First half-year 2018 results
• Combined sales growth of +4.0% despite an adverse currency impact of -1.2%
• Combined REBITDA: EUR 56.2 million (+12.1%)
• Result of the period (share of the Group): from EUR 14.3 million to EUR 18.7 million (+30.7%)
• Combined net financial debt: EUR 138.7 million
Olivier Chapelle (CEO): We are satisfied with the overall 4.0% sales growth generated during the 1st half of 2018, amid challenging market conditions in the comfort and bedding markets, and despite a -1.2% adverse currency environment.
Our combined REBITDA margin further improves from 6.9% to 7.4%, thanks to the dedication of our teams to mitigate the effects of historically high raw material prices during 1st quarter and of adverse currency evolutions.
Going forward, we remain concentrated on three axes to create the conditions for future growth:
(i) Geographic expansion: the converting units for Technical Foams in China and Morocco have started up during the 2nd quarter, and the new Insulation production plant in Finland will start up as planned at the beginning of the 4th quarter.

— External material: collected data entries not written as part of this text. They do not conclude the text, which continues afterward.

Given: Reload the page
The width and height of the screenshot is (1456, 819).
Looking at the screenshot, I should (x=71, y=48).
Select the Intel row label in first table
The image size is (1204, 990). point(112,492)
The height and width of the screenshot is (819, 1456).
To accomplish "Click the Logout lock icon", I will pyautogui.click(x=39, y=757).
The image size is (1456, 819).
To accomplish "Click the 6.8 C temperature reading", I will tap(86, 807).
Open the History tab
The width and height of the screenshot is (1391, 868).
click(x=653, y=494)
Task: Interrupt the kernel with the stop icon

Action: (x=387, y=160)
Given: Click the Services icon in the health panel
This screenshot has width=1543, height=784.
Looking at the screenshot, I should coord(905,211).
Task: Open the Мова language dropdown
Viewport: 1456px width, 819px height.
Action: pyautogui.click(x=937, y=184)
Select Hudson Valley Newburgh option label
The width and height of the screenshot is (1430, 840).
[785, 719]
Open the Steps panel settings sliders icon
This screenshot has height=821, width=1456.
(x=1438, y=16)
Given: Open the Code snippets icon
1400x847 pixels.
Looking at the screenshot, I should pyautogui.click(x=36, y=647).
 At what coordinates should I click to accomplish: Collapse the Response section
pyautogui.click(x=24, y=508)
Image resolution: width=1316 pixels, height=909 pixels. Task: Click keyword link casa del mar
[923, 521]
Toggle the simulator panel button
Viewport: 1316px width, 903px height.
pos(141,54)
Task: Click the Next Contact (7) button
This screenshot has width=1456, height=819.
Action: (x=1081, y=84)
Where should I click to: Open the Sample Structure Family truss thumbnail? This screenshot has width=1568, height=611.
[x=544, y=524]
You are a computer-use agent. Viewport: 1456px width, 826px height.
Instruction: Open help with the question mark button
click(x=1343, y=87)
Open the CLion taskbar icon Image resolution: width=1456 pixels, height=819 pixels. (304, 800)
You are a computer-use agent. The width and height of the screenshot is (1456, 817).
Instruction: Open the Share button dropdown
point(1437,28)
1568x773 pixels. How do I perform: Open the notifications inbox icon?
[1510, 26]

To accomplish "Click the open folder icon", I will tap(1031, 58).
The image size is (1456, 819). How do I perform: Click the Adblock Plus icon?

(ii) Product innovations are being introduced in Bedding, Automotive Interiors and Technical Foams.
(iii) External growth opportunities, mainly focussed on Insulation.
Regarding our decision to divest our Automotive divisions, we confirm that the processes engaged during the 1st quarter are on-going, and so far progressing according to plan.
For the full-year 2018 the Group expects continued growth of its combined sales and REBITDA thanks to a combination of volume growth, improved mix and efficiency gains.